呪詛を垂れ流すようなその濃厚な敵意が、ヨアネムに向けられた。
先程の魔族とは比べものにならない悪意に、彼の心は縛り付けられる。
それを庇うように現れたのは、シアンだった。
彼女が背中を見せながら言う。
「これを相手にするには、あなたにはまだ早いですね。私は負けるかもしれませんが、その時はエルザを頼りなさい。いいですね」
「は、母上っ」
「はい。あなたは良い子です。きっと強くなります。腕前だけでなく、心も」
微笑んだシアンが、口元を引き締めた。
外套を被った見た目と底知れぬ強さから、相手はユステンから報告を受けた者に間違いないだろう。
少なくとも、魔王クラス。
実際に相対してみれば、魔王でも五本の指には入る強者だった。
ティルアが見つけるより先に出会ってしまったか、もしくは、既にティルアが殺されてしまったか。

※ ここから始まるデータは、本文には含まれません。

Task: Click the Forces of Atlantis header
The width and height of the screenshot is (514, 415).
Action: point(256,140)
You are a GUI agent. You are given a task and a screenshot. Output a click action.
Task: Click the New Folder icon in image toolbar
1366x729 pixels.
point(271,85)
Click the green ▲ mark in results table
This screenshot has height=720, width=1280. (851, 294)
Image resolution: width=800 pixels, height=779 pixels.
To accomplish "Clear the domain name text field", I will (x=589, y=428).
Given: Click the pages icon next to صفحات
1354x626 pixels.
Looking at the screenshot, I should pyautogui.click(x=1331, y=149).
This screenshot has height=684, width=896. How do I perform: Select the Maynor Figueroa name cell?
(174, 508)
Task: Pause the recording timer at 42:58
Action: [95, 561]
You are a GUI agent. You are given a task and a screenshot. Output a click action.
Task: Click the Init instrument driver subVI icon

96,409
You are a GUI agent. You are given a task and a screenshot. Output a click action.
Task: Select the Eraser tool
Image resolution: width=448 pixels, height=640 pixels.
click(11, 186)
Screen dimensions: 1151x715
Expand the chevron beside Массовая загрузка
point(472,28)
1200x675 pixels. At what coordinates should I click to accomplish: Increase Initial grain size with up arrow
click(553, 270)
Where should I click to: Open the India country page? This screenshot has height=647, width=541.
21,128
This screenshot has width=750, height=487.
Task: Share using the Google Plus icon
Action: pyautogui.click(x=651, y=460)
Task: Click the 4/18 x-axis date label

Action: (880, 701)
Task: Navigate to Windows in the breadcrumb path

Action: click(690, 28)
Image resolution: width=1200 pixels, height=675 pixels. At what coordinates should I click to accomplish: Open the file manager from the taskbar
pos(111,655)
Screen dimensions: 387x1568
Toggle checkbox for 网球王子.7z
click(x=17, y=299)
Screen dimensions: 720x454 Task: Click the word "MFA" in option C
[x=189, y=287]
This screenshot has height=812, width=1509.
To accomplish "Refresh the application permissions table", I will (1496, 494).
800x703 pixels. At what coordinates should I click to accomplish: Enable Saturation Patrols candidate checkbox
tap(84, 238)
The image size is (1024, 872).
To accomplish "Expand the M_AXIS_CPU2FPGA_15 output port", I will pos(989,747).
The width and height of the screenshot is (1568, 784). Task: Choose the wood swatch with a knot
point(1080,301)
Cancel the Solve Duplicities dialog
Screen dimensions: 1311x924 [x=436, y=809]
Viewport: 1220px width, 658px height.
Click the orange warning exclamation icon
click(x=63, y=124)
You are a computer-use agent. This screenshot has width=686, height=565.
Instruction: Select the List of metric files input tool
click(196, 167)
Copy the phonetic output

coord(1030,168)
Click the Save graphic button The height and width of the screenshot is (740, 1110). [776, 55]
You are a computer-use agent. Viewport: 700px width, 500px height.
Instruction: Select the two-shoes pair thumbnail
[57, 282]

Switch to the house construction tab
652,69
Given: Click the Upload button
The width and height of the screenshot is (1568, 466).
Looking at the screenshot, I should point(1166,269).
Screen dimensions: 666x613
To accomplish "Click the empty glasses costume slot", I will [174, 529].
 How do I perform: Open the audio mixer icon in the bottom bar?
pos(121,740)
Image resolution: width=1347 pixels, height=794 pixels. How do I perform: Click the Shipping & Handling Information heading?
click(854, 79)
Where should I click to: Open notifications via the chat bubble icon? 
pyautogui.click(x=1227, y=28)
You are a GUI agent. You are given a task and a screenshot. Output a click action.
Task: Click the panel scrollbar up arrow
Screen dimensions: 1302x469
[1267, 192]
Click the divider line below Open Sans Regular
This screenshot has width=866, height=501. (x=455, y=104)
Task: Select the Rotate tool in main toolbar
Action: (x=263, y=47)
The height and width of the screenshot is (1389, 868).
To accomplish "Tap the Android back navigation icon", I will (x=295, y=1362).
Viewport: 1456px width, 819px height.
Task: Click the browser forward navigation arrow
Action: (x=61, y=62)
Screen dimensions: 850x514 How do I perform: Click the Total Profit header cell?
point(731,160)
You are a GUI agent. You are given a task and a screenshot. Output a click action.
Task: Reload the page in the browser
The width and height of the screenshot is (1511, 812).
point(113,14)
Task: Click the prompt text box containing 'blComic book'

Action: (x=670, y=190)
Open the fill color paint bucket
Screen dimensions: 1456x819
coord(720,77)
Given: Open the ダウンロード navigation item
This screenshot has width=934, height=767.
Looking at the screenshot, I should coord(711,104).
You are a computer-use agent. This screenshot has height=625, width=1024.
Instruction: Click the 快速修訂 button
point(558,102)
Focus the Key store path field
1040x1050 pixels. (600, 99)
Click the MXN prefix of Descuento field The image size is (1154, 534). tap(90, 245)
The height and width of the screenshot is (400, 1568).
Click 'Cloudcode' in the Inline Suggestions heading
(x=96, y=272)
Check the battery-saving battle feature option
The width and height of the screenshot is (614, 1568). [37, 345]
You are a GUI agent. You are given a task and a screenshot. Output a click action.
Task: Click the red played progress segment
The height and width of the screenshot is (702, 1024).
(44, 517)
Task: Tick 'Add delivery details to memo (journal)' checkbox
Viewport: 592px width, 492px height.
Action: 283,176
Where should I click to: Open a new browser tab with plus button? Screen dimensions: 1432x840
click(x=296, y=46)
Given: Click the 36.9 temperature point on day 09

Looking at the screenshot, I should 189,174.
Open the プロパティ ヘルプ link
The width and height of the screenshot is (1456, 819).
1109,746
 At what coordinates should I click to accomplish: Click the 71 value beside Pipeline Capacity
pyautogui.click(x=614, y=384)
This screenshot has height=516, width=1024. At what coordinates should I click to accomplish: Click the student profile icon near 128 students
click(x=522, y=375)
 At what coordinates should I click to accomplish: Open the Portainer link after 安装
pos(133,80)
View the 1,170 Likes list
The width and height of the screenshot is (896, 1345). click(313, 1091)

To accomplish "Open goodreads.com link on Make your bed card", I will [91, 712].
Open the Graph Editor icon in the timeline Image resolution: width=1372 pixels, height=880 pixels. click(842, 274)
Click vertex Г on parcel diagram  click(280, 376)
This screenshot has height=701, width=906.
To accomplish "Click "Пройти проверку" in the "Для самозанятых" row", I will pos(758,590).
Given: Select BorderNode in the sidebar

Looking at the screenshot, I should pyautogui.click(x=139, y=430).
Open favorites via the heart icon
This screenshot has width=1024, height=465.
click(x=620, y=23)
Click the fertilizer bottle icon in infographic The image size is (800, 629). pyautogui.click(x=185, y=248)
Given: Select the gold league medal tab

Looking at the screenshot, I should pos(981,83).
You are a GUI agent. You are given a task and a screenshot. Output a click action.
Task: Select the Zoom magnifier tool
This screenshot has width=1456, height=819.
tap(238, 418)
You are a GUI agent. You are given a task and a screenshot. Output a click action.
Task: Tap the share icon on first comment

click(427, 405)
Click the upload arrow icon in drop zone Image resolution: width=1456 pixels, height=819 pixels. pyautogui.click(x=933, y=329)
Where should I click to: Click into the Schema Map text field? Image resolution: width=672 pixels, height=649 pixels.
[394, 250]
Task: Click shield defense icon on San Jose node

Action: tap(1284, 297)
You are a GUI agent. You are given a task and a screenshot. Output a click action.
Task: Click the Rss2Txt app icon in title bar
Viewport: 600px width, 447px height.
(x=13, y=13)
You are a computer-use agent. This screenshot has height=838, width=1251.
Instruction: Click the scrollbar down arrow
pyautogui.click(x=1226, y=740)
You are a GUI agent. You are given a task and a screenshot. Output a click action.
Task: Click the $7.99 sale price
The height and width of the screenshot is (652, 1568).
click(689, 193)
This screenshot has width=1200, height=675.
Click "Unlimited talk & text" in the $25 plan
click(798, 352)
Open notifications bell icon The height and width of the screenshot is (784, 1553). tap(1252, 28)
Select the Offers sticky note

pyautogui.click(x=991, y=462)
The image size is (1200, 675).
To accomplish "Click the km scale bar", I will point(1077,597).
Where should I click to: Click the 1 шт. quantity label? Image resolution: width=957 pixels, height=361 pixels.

「まあ、私もあなたを無傷で済ませるほど、可愛げはありませんけどね」
即座に半変貌状態となったシアンが、己の爪を確認する。
彼女の一族に代々備わっている能力として、爪に猛毒が隠されていた。
相手に掠り傷でも負わせれば、そこから生物の神経を溶かす猛毒を送り込むことが出来る。
彼女が外套の者を睨みつけた。
「ところで、あなたは一体何者ですか」
「――――あじぇら」
「……何ですか?」
「あげるぶらばばばげらぐらばぼじょあげじがぶらぶげあびぎばばぐげら」
外套の者が、銀の槍を構え直す。
先程まで溢れ出ていた殺気が、細く、鋭くなり、空を斬り裂く刃と同時に襲い掛かってきた。
魔族を殺すための銀光が煌く――――。